Turn everything from the line containing "Viewport: 1357px width, 896px" down to the end of the rows into a JSON list of strings, one string per line, leaving out blank lines and pictures.
START
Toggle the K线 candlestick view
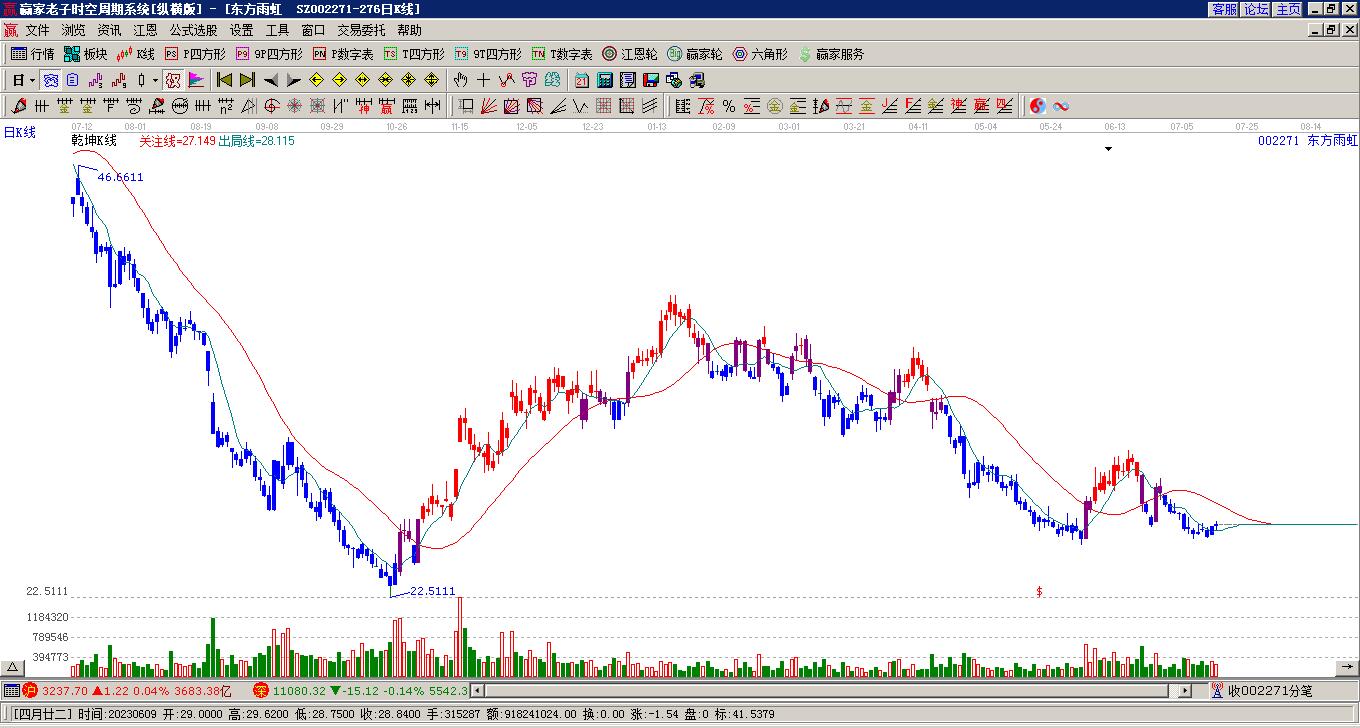Image resolution: width=1360 pixels, height=728 pixels. [136, 54]
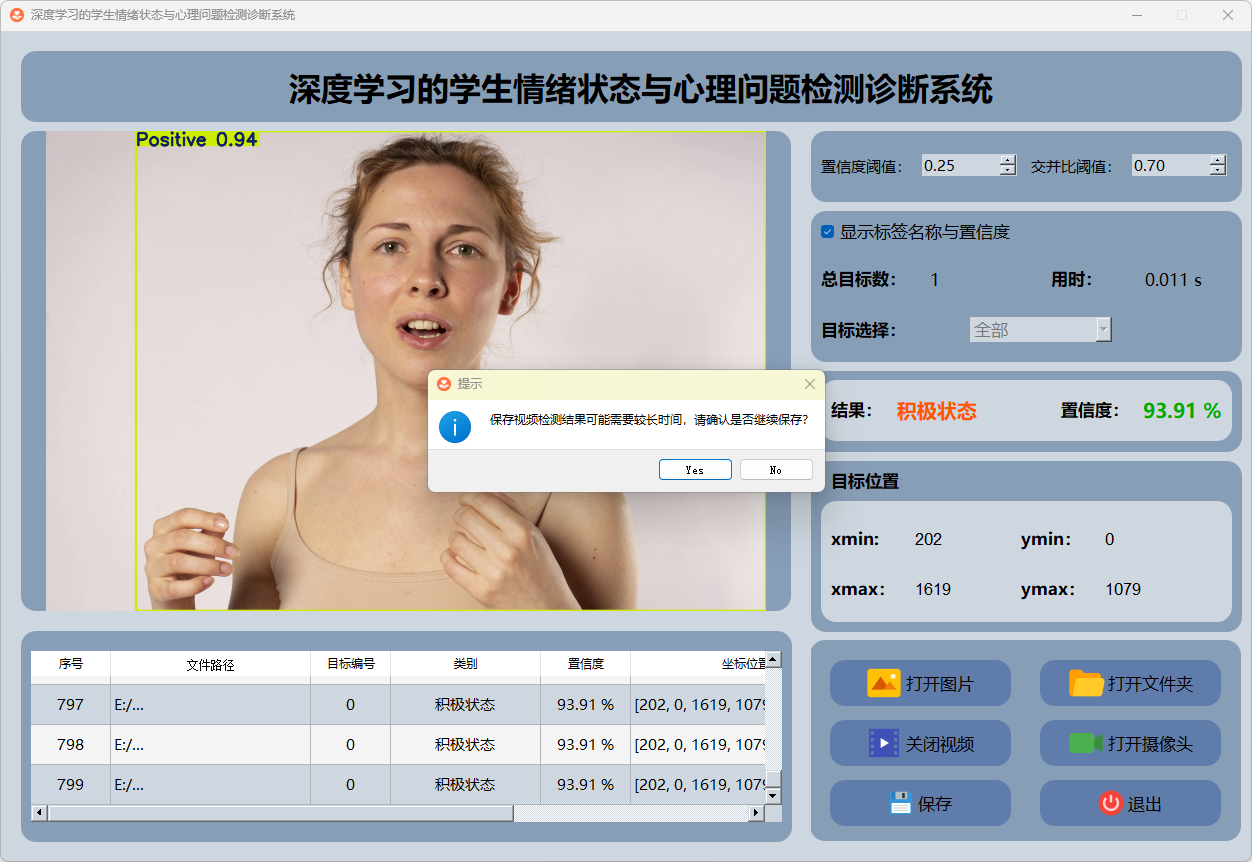Click the 置信度阈值 value field

point(959,166)
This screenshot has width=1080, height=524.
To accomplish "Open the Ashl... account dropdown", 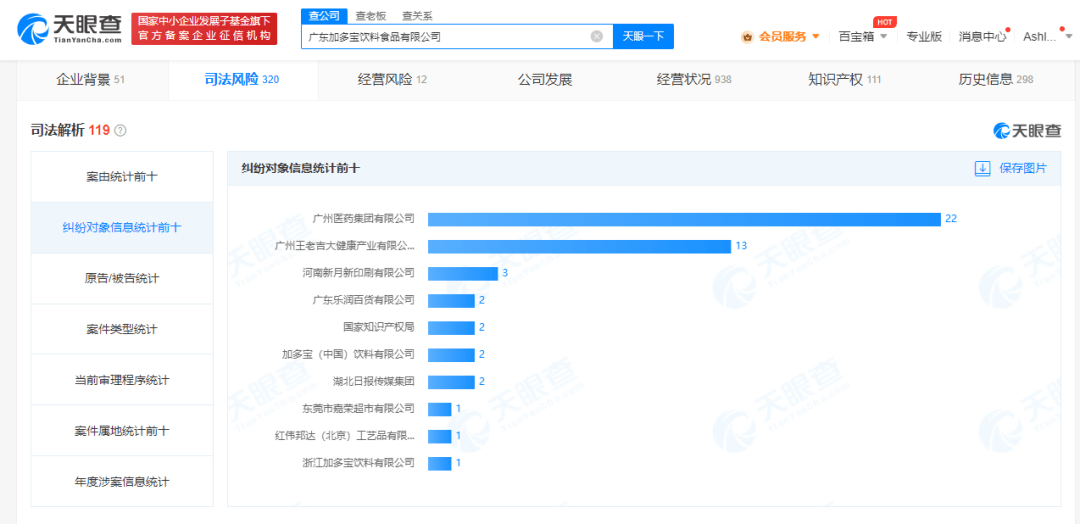I will pos(1041,36).
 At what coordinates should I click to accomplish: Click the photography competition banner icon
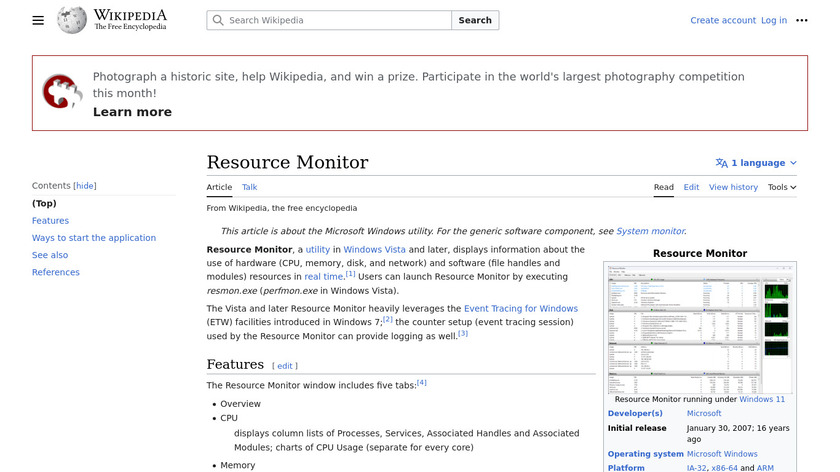[x=62, y=92]
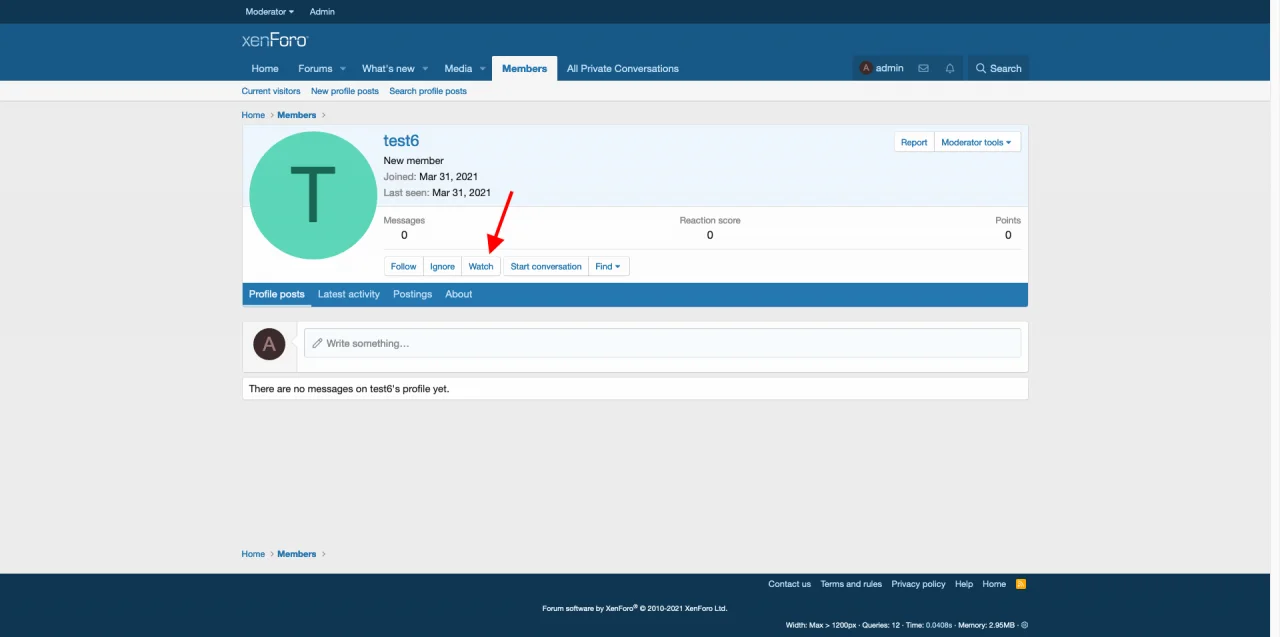1280x637 pixels.
Task: Click the admin avatar beside Write something
Action: pos(269,344)
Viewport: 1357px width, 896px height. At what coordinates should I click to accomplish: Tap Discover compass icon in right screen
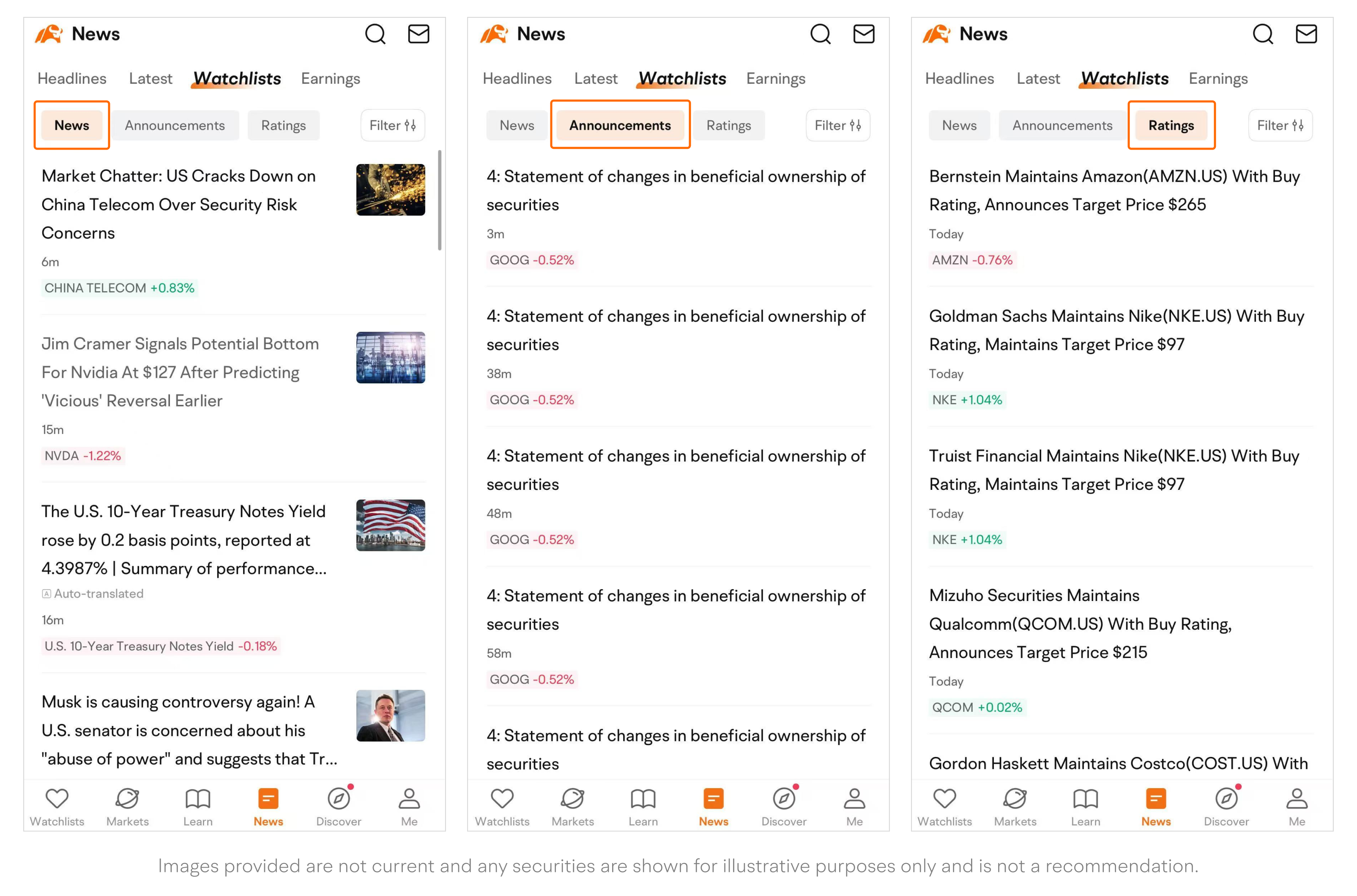point(1226,798)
END
• [OUTPUT OF THE TASK]
[
  "Viewport: 1357px width, 896px height. At what coordinates should I click to accomplish: Tap Discover compass icon in right screen",
  "point(1226,798)"
]